Allora la via che dobbiamo intraprendere è quella di aumentare il numero di imprese che hanno voglia di strategie imprenditoriali. Che hanno voglia di immaginare prodotti e servizi radicalmente nuovi, ologrammi di una nuova società.
Aumentale il numero di voglia di imprenditorialità profonda delle imprese non è una via “succedanea” in attesa che si muova l’Europa. Quasi un tamponarne le incapacità e le insipienze, ma è la via regina senza la quale anche la più tempestiva e lungimirante leadership europea diventa impotente.

Per aumentare la voglia di imprenditorialità profonda non servono esortazioni retoriche. Occorre fornire conoscenze e metodologie di strategia d’impresa per aumentare la capacità di visione e di progetto. E fornirle sia alle banche che alle imprese.

Operativamente, queste conoscenze e metodologie possono permettere, innanzitutto, di costruire una panoramica complessiva della distribuzione delle nostre imprese nel continuum “imprenditorialità-competitività”. Cioè nel continuum “capacità di produrre o assorbire cassa”. E’ una panoramica indispensabile per le imprese, ma soprattutto per le banche.

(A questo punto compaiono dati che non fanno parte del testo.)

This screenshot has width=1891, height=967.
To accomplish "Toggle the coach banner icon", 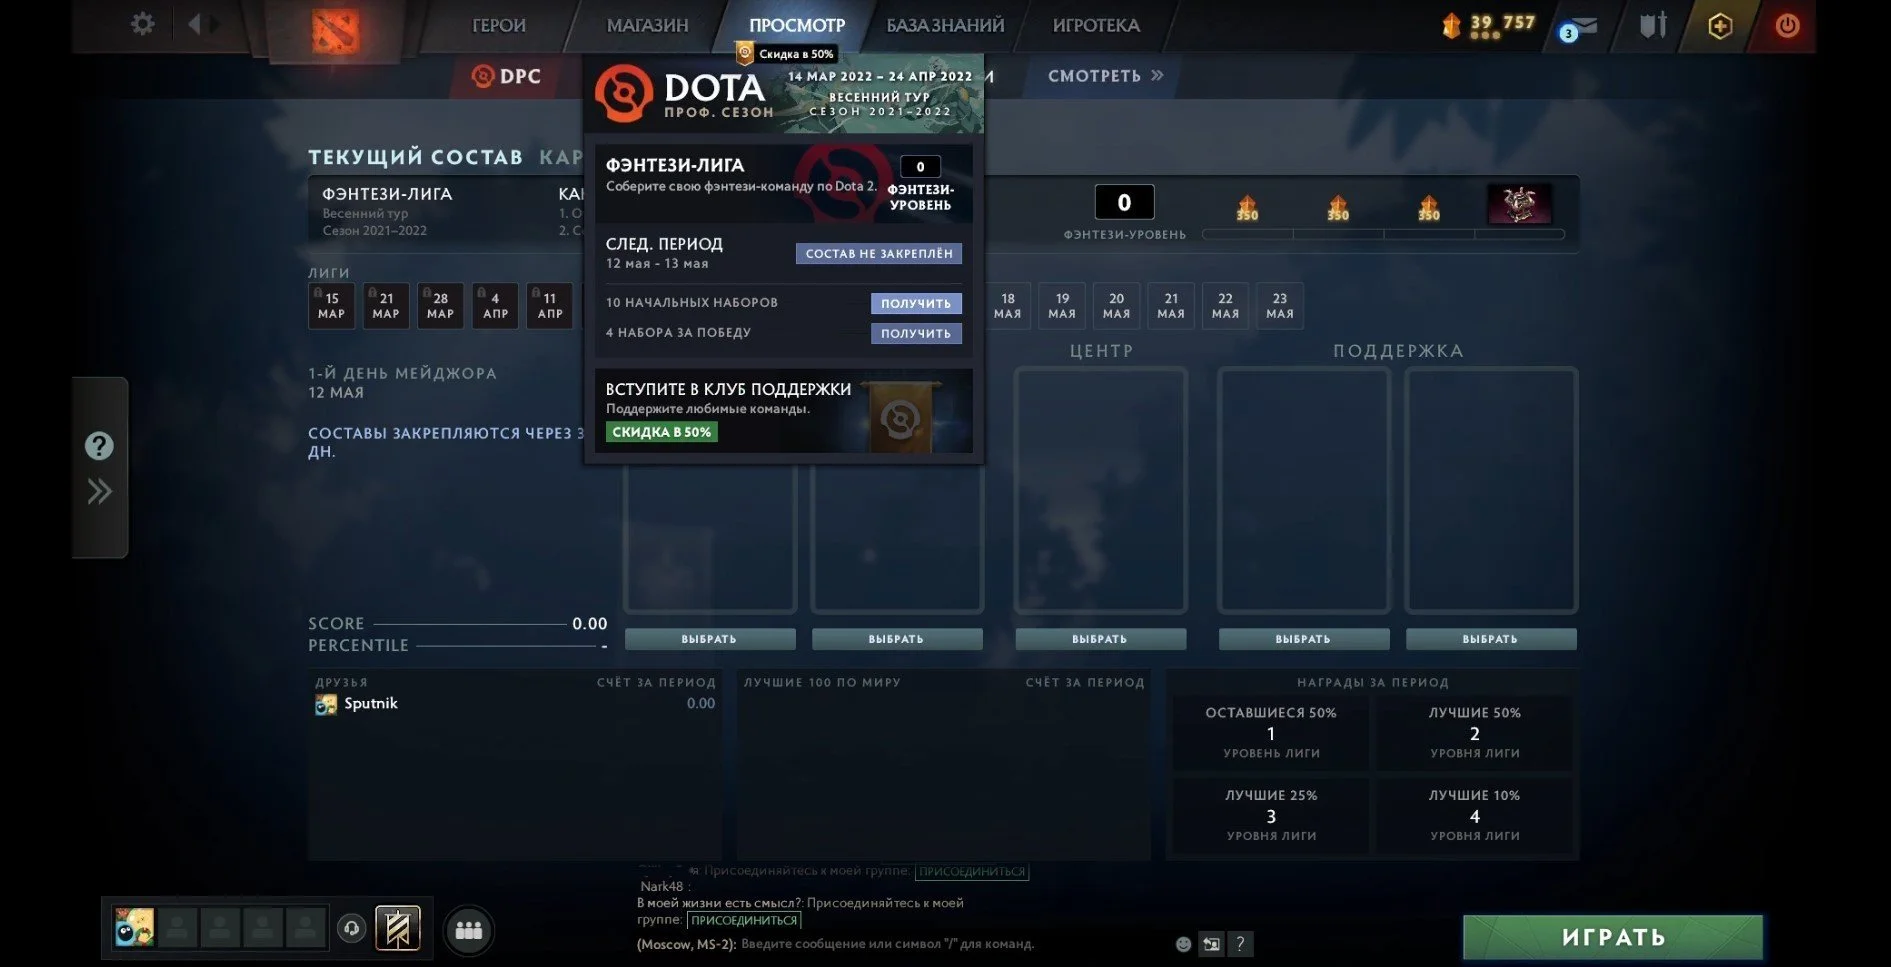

Come fanno, altrimenti a valutare la qualità del  loro portafoglio crediti verso le imprese?

Poi servono alle imprese per riprogettare la loro identità profonda. Se le banche dispongono delle stesse metodologie e conoscenze possono fungere da stimolo, da contributo allo sforzo di progettualità strategica delle imprese.

Tentando una sintesi: lasciamo pure che si cerchi una maggiore integrazione europea. Ma, intanto, noi iniziamo a rinnovare le nostre imprese usando una risorsa fino ad oggi negletta: la conoscenza. E, in particolare, le conoscenze e le metodologie di analisi e progettualità strategica.